Keine Wegweisungen, nur freiwillige Rückkehr
Aufgrund der deutlich verschlechterten Menschenrechtslage in Sri Lanka häIt die NGO-Koalition an der bisherigen Sistierung der Wegweisungen fest. Die Rückkehr nach Sri Lanka dürfe nur auf freiwilliger Basis erfolgen. Die Behörden sollen vermehrt Anreize für eine freiwillige Rückkehr schaffen. Bei der Abschätzung der Risiken müssen zudem die verschlechterte Menschenrechtslage, aber auch exilpolitische Tätigkeiten und Zugehörigkeit oder Nähe zu exilpolitischen Gruppierungen berücksichtigt werden. Auf Zwangsrückschaffungen sei grundsätzlich zu verzichten, fordert die NGO-Koalition, dies vor allem aufgrund der am 21. März 2014 veröffentlichten Terrorliste, mit der die sri-lankischen Behörden alle Personen als Terroristen behandeln, die mit einer der genannten Organisationen bzw. deren Aktivisten in Kontakt standen oder immer noch stehen.

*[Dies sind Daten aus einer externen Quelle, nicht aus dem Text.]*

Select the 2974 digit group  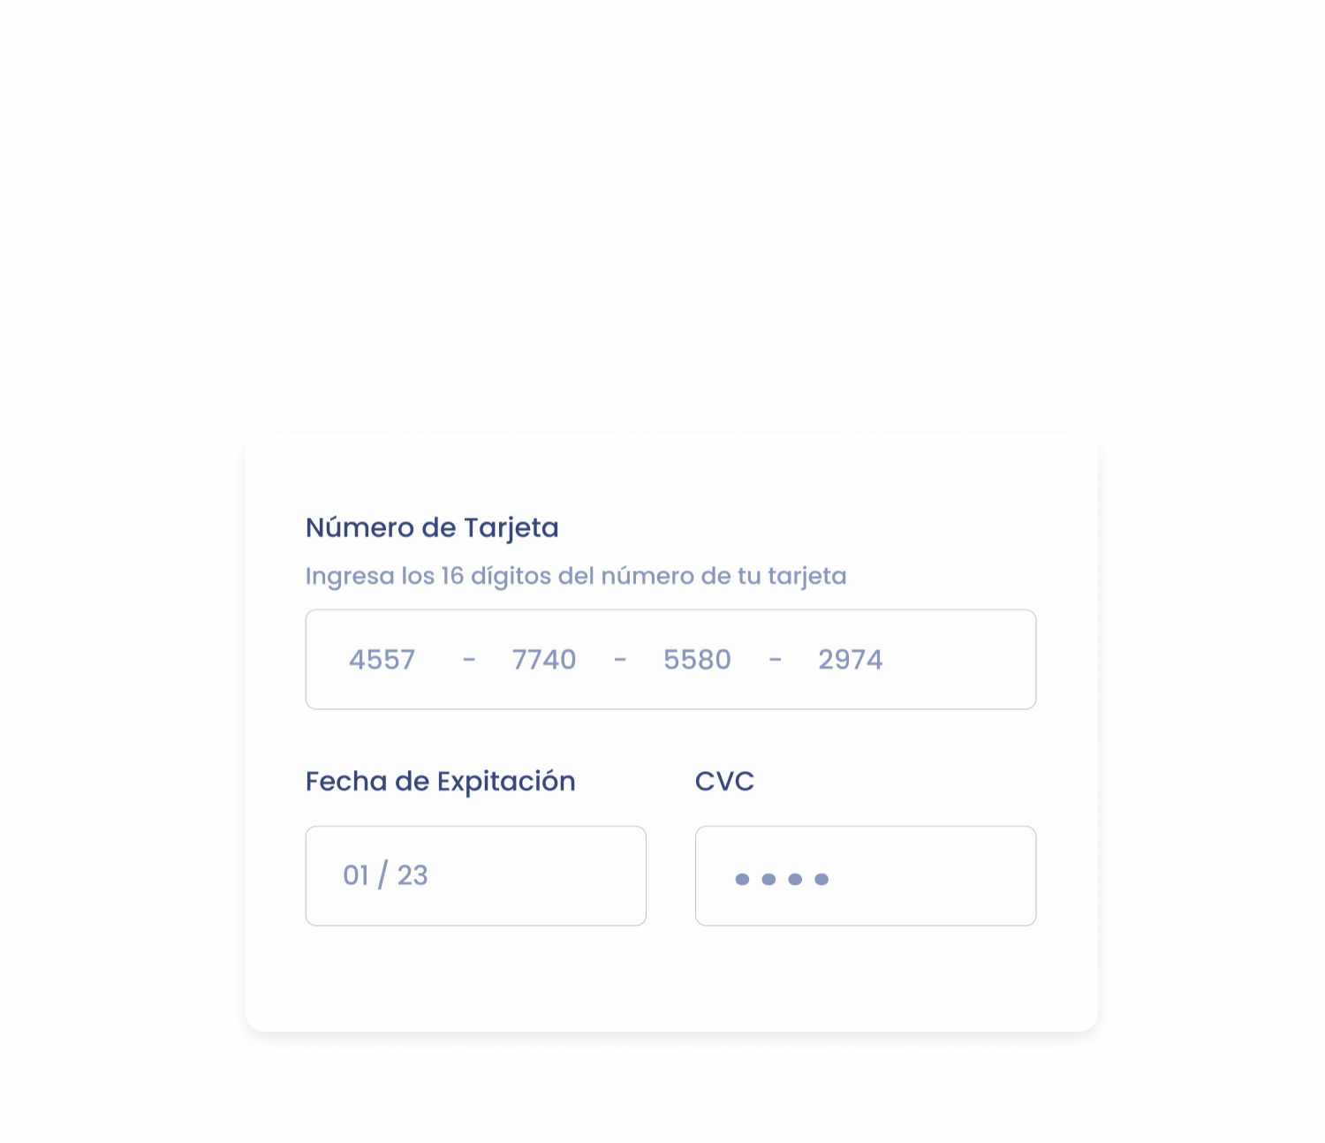coord(850,660)
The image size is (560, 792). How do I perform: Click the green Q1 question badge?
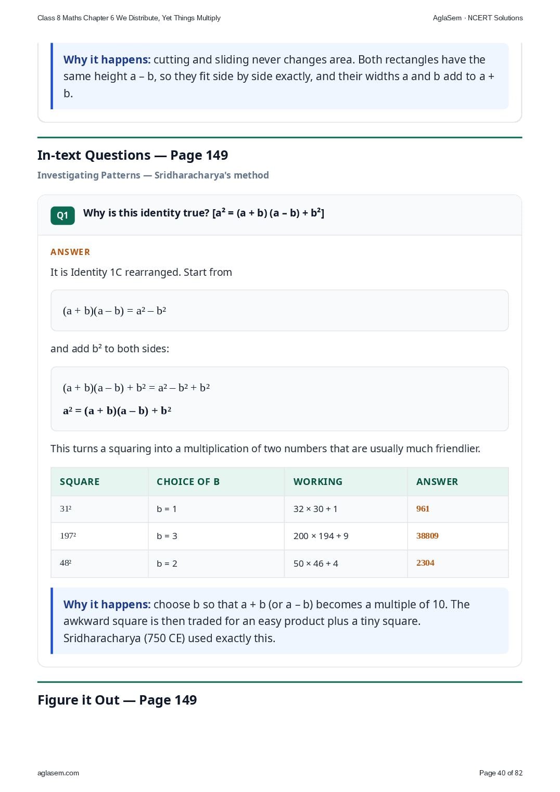click(x=62, y=215)
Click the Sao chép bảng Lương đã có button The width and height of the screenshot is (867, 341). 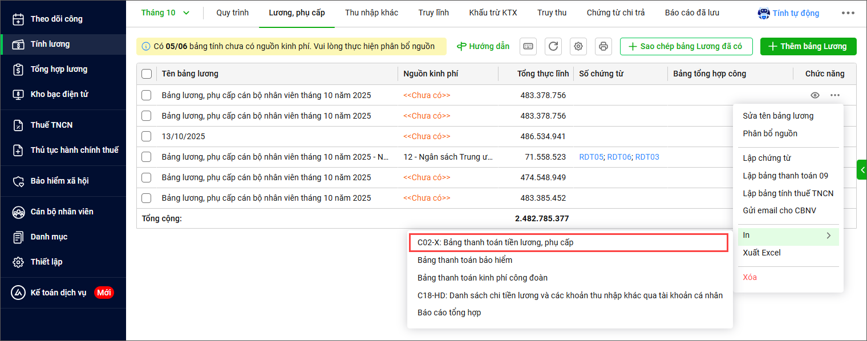(x=686, y=46)
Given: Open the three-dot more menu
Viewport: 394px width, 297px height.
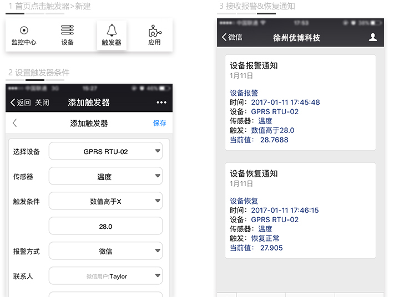Looking at the screenshot, I should (161, 103).
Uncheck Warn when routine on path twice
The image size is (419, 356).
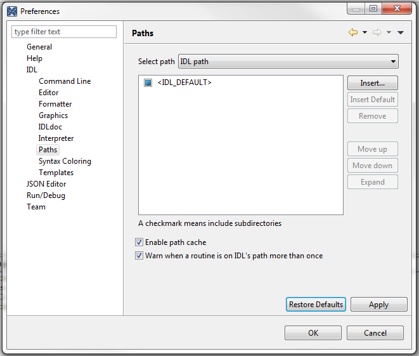(x=139, y=256)
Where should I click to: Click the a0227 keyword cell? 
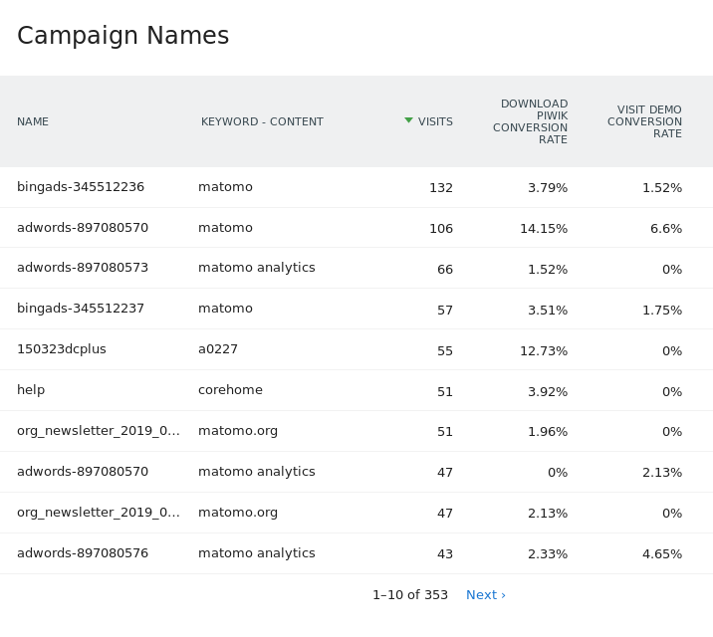coord(218,349)
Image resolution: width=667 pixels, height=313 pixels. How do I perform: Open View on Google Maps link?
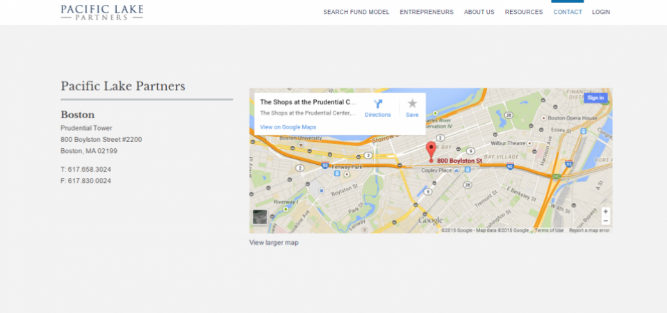click(x=288, y=127)
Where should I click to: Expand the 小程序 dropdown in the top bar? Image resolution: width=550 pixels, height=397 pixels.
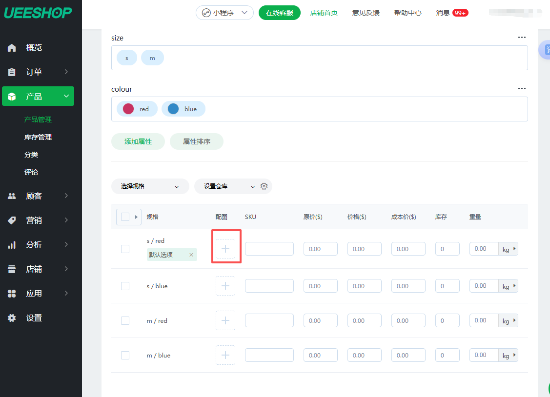224,13
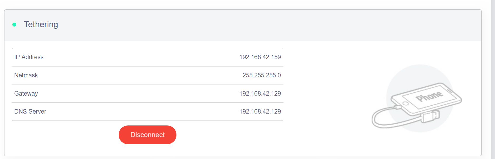Select the Tethering panel heading

click(41, 24)
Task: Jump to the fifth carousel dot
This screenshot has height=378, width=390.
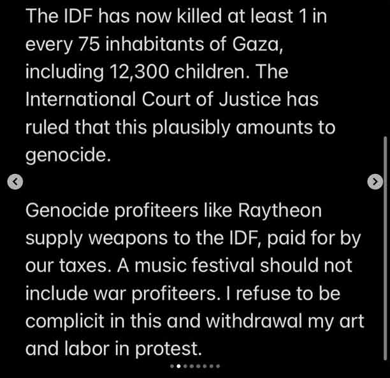Action: click(198, 366)
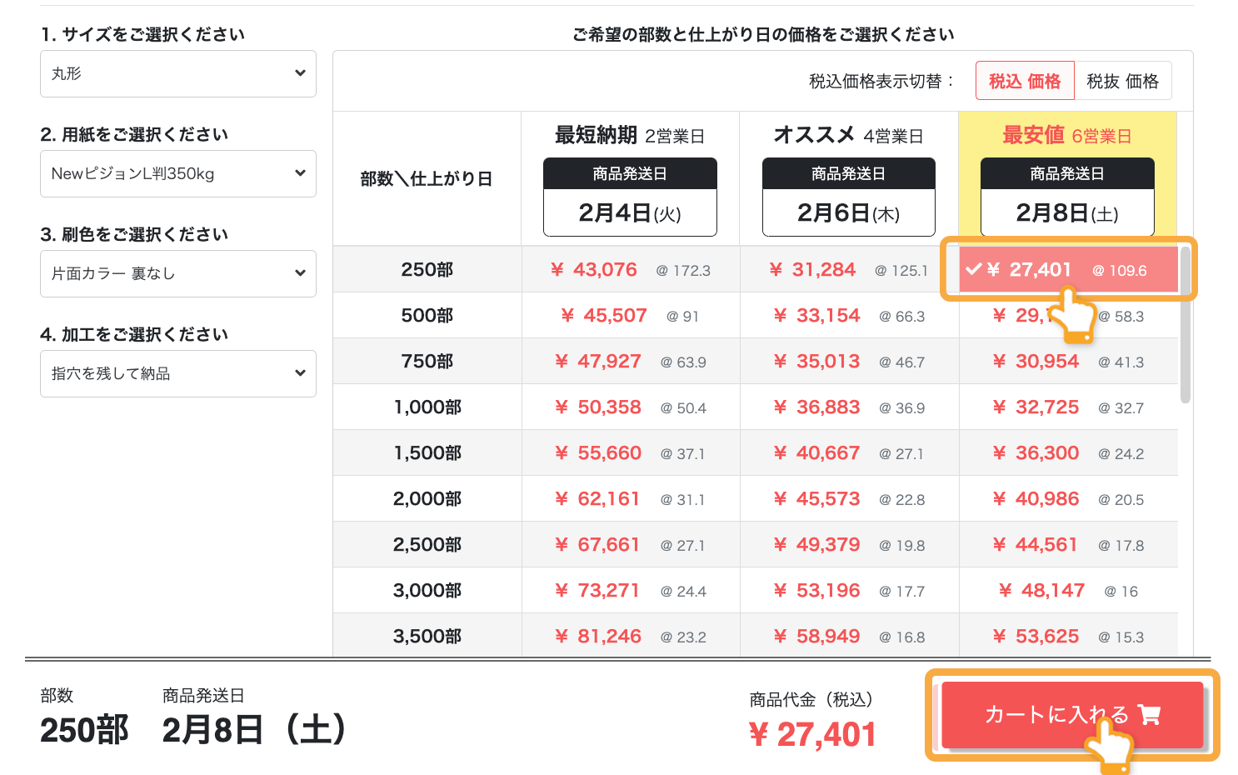This screenshot has width=1238, height=775.
Task: Open the paper dropdown showing NewビジョンL判350kg
Action: (177, 173)
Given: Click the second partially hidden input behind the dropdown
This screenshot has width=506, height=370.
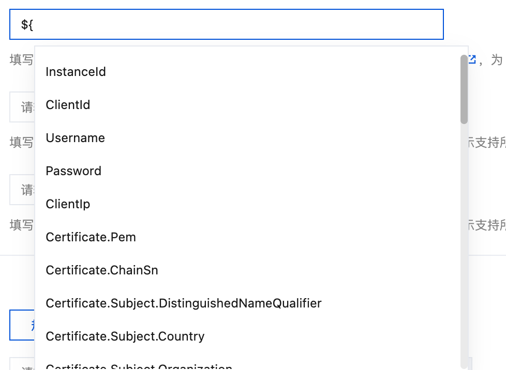Looking at the screenshot, I should click(x=22, y=190).
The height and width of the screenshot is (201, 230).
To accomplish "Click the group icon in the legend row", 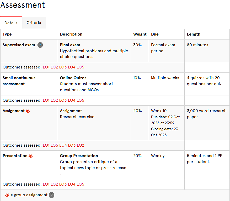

Kritik am Bundesverwaltungsgericht
Im Sommer 2013 wurden durch das Bundesamt für Migration (BFM) mit dem Segen des Bundesverwaltungsgerichtes (BVG) Angehörige der tamilischen Minderheit unter Zwang nach Sri Lanka zurück geschafft. Zwei erwachsene Personen wurden nach ihrer Ankunft sofort verhaftet und sind seither Menschenrechtsverletzungen ausgesetzt. Ein unabhängiger Bericht deckt nun auf, dass bei einer ganzen Reihe von Asylverfahren Sri Lankischer Staatsbürger die Risiken einer Rückkehr vom Bundesamt für Migration (BFM) falsch eingeschätzt wurden. Amnesty International (AI), die Gesellschaft für bedrohte Völker (GfbV) und die Schweizerische Flüchtlingshilfe (SFH) – Trägerinnen der Kampagne «Aufklärung und Gerechtigkeit in Sri Lanka» – fordern jetzt konkrete Massnahmen.
Bei der Beurteilung des unabhängigen Berichtes übt die NGO-Koalition auch Kritik am Bundesverwaltungs-Gericht, dem eine Mitverantwortung bei der untragbaren Zwangsrückschaffung der beiden nach der Rückkehr verhafteten tamilischen Personen zukomme. Das BVG müsse dafür sorgen, dass die Asylentscheide gestützt auf die Untersuchungsmaxime vollumfänglich beurteilt werden, insbesondere aber auf die Risiko-Beurteilung bei Rückschaffungen durch das BFM. Es dürfe nicht sein, dass das BVG zur simplen Erfüllungsgehilfin des BFM werde.